→ **WHAT THE TASK ASKS**: Copy the lines of the data below word for word, beginning at the line that contains "Task: Click the magnifier" and continuing through the end of the data. Leave the pictures out of your copy.

Data on finding words and elements
********

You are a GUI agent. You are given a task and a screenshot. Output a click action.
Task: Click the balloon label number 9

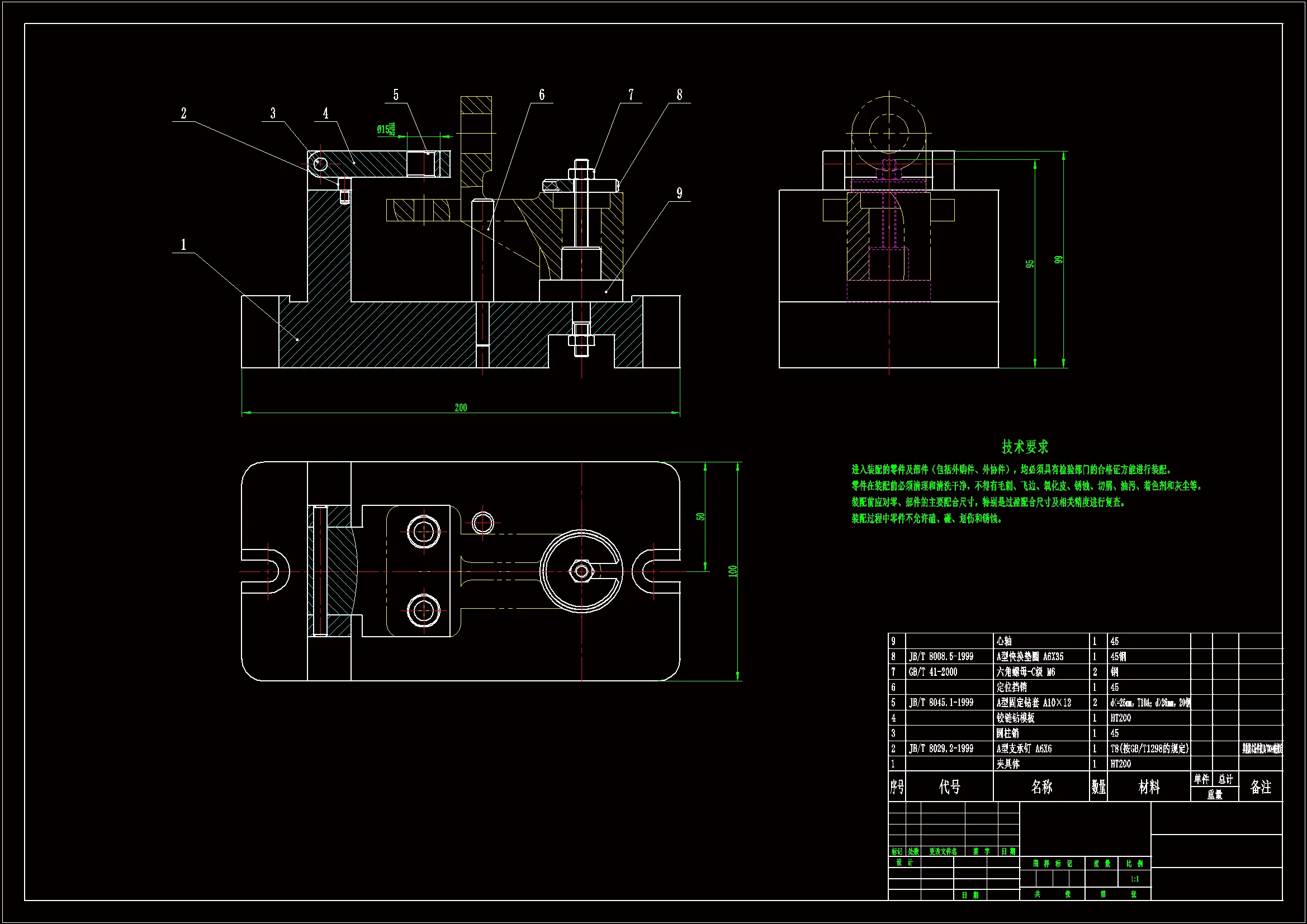(x=679, y=193)
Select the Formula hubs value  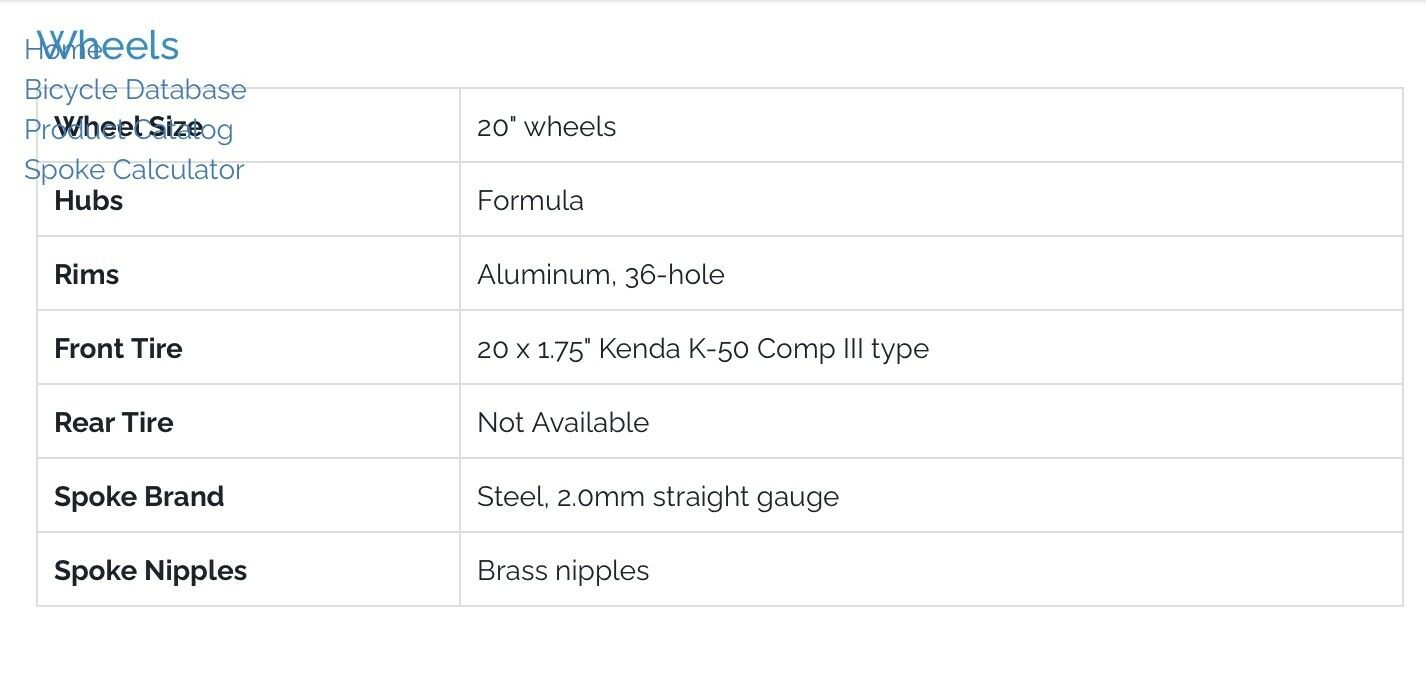coord(530,201)
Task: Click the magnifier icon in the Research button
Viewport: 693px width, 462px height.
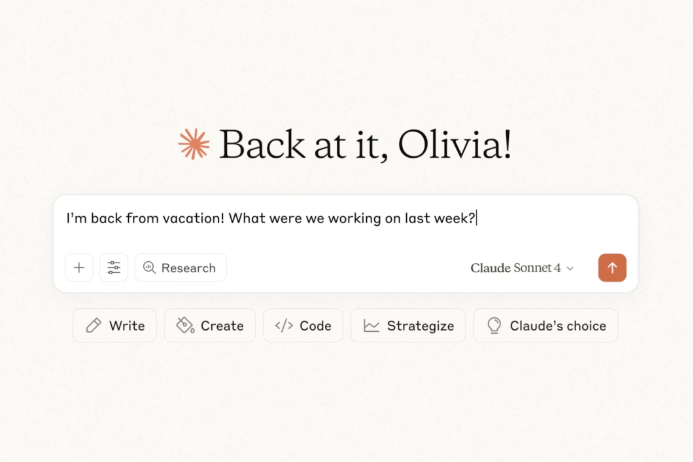Action: (150, 268)
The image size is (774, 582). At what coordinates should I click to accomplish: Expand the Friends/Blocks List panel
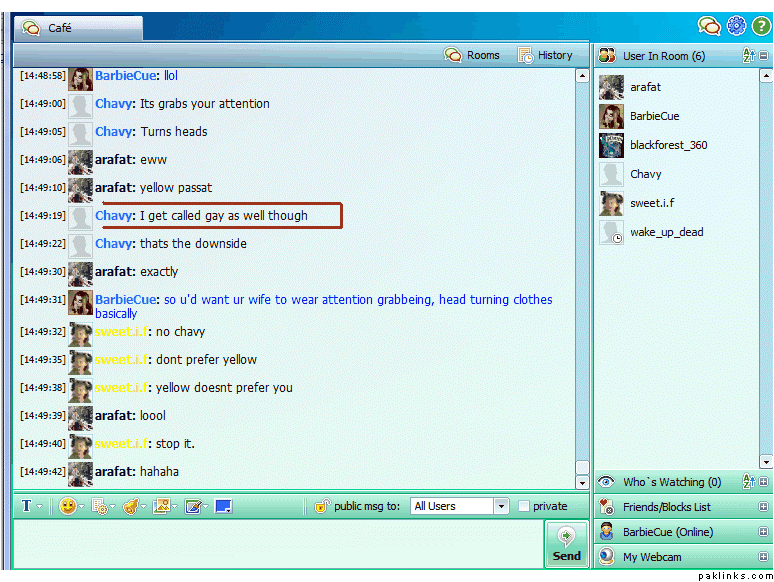tap(764, 507)
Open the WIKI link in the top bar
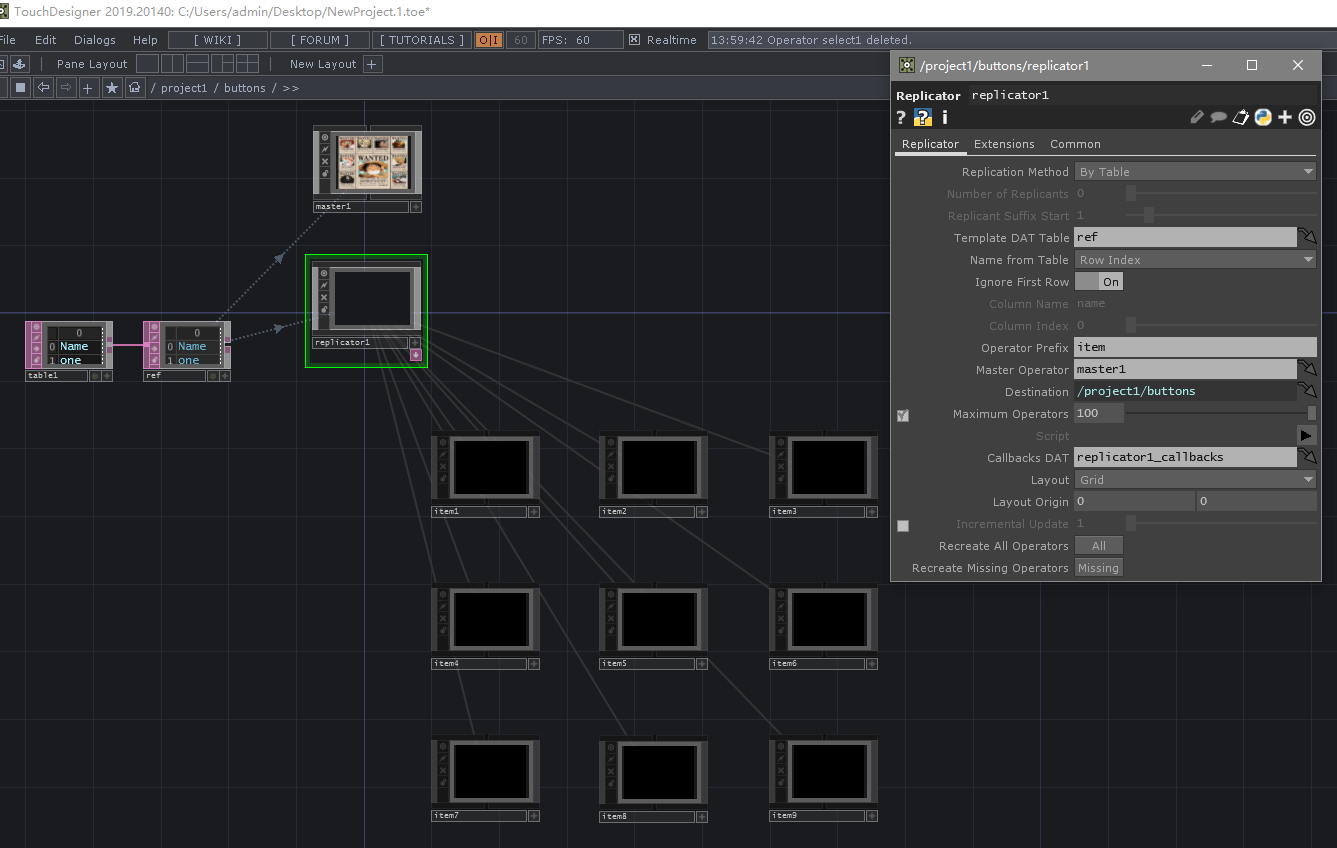1337x848 pixels. [216, 40]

********

→ **SOLUTION TO THIS TASK**:
Task: Click the magnifier icon in the Research button
Viewport: 693px width, 462px height.
Action: (150, 268)
The image size is (774, 582). At what coordinates should I click to accomplish: Expand the Friends/Blocks List panel
tap(764, 507)
Open the WIKI link in the top bar
1337x848 pixels. [216, 40]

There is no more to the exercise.